** THE EXERCISE **
Reproduce the stretch of items from the very beginning through the line containing "[x=705, y=132]", word for word.

** DATA TO PROCESS **
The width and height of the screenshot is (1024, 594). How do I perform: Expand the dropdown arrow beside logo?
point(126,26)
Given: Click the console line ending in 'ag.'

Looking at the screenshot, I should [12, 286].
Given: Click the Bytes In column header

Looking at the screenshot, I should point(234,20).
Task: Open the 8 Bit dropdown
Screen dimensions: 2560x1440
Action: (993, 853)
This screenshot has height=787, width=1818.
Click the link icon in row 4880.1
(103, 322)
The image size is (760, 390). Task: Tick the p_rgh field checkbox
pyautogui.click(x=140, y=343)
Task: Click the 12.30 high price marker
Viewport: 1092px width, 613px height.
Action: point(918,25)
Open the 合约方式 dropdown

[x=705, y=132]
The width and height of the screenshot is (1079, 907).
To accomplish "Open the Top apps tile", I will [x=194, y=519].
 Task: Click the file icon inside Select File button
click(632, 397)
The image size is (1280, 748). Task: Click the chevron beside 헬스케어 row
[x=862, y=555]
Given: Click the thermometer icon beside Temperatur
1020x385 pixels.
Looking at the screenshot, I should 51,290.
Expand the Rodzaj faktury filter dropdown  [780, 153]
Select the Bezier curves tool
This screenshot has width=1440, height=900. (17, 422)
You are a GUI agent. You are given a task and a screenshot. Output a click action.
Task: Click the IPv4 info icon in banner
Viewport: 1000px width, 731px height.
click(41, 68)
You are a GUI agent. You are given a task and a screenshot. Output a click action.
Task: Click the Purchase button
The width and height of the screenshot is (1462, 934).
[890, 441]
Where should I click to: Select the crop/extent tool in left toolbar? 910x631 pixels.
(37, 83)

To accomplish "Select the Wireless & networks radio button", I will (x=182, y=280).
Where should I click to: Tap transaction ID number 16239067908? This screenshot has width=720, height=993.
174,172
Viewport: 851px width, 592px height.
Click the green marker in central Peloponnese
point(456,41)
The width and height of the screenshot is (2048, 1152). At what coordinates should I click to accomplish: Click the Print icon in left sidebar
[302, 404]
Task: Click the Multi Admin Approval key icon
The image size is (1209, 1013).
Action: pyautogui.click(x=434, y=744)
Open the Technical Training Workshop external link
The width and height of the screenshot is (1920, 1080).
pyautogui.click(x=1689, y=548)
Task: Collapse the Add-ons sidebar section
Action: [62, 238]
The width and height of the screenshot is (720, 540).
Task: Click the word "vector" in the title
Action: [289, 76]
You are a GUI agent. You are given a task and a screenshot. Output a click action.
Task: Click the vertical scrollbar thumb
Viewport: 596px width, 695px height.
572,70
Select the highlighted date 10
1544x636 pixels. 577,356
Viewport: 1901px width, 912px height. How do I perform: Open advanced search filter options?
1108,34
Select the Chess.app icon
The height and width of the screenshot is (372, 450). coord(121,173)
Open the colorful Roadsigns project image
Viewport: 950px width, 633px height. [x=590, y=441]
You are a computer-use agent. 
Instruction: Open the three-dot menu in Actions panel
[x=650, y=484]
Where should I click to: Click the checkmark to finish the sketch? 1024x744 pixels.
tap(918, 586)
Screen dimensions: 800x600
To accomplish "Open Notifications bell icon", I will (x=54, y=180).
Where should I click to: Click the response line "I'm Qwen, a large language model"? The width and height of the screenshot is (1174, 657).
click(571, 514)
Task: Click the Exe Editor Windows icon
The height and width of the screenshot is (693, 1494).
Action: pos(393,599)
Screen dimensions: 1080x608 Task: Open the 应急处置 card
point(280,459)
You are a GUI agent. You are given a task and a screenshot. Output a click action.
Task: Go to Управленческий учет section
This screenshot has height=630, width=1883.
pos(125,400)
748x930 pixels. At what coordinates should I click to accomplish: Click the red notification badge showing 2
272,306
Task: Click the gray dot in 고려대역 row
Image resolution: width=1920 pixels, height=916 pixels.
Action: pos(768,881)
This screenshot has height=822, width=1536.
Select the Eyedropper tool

** REPLY **
The width and height of the screenshot is (1024, 594). How do I perform: Expand the dropdown arrow beside logo?
point(126,26)
Given: Click the console line ending in 'ag.'

Looking at the screenshot, I should [12, 286].
Given: Click the Bytes In column header

Looking at the screenshot, I should point(234,20).
Task: Open the 8 Bit dropdown
Screen dimensions: 2560x1440
Action: (993, 853)
This screenshot has height=787, width=1818.
Click the link icon in row 4880.1
(103, 322)
The image size is (760, 390). Task: Tick the p_rgh field checkbox
pyautogui.click(x=140, y=343)
Task: Click the 12.30 high price marker
Viewport: 1092px width, 613px height.
Action: point(918,25)
Open the 合约方式 dropdown

[x=705, y=132]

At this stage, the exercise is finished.